The only downside to Origins' general challenge level is that it makes it tough to stop and take in the scenery. You'll want to, as Rayman: Origins is about as beautiful a 2D platformer as I've ever seen. The game's art style is as close to an interactive cartoon as we've seen to date, with phenomenal, hand-painted-looking character and world art that blends seamlessly across multiple art styles. The moments you do get to take in are often hilarious and transfixing, goofy and gorgeous all at once. While you might periodically wish for the game to slow down a moment and let you soak it all in, odds are you'll be having too much fun to really care.
Odds are your friends will be too, should you opt to include them in on the fun. Co-op play for up to four players is available, and though the levels don't alter with additional players, the game experience most certainly does. Adding additional players definitely ups the frantic factor by a significant margin, albeit not in a detrimental way. The co-op mode is simply a laugh riot, full of unexpected silliness and absurd attacks that often involve screwing with your friends as much as helping them. Again, you can get through Rayman entirely on your own, but playing with friends is absolutely the ideal way to go--provided your friends aren't terrible at these sorts of games, of course.
It's easy to call Rayman: Origins some kind of love letter to the genre, but truth be told, I doubt Ubisoft would be dumping Origins at retail during a period filled with much higher-profile blockbuster releases were the publisher so head-over-heels for the game.
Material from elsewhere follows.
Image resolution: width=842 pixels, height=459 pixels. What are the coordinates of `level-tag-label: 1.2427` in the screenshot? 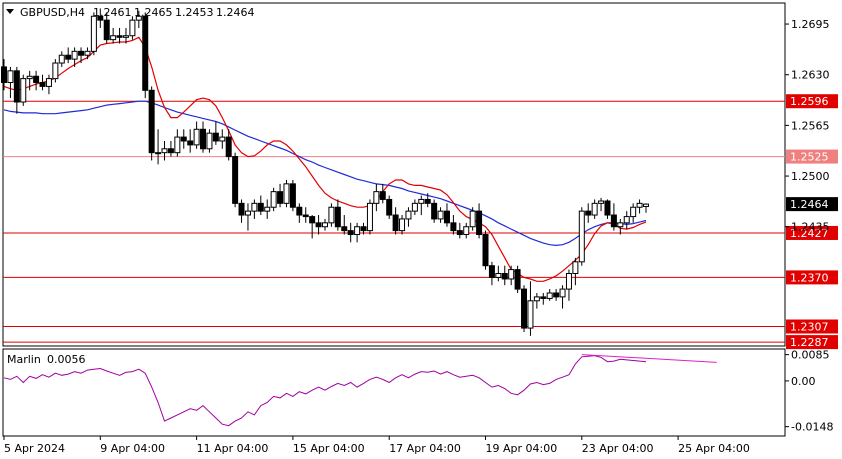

It's a little bit tragic that Origins wasn't released during a window where it could breathe a bit more freely, and take a bit of its own spotlight, away from the blinding lights of the Assassin's Creeds, Modern Warfares, and even Super Mario Lands of the world. Origins' hours of wonderfully crafted entertainment deserve to be seen, to be played, and to be enjoyed by as wide of an audience as possible. Seek this one out.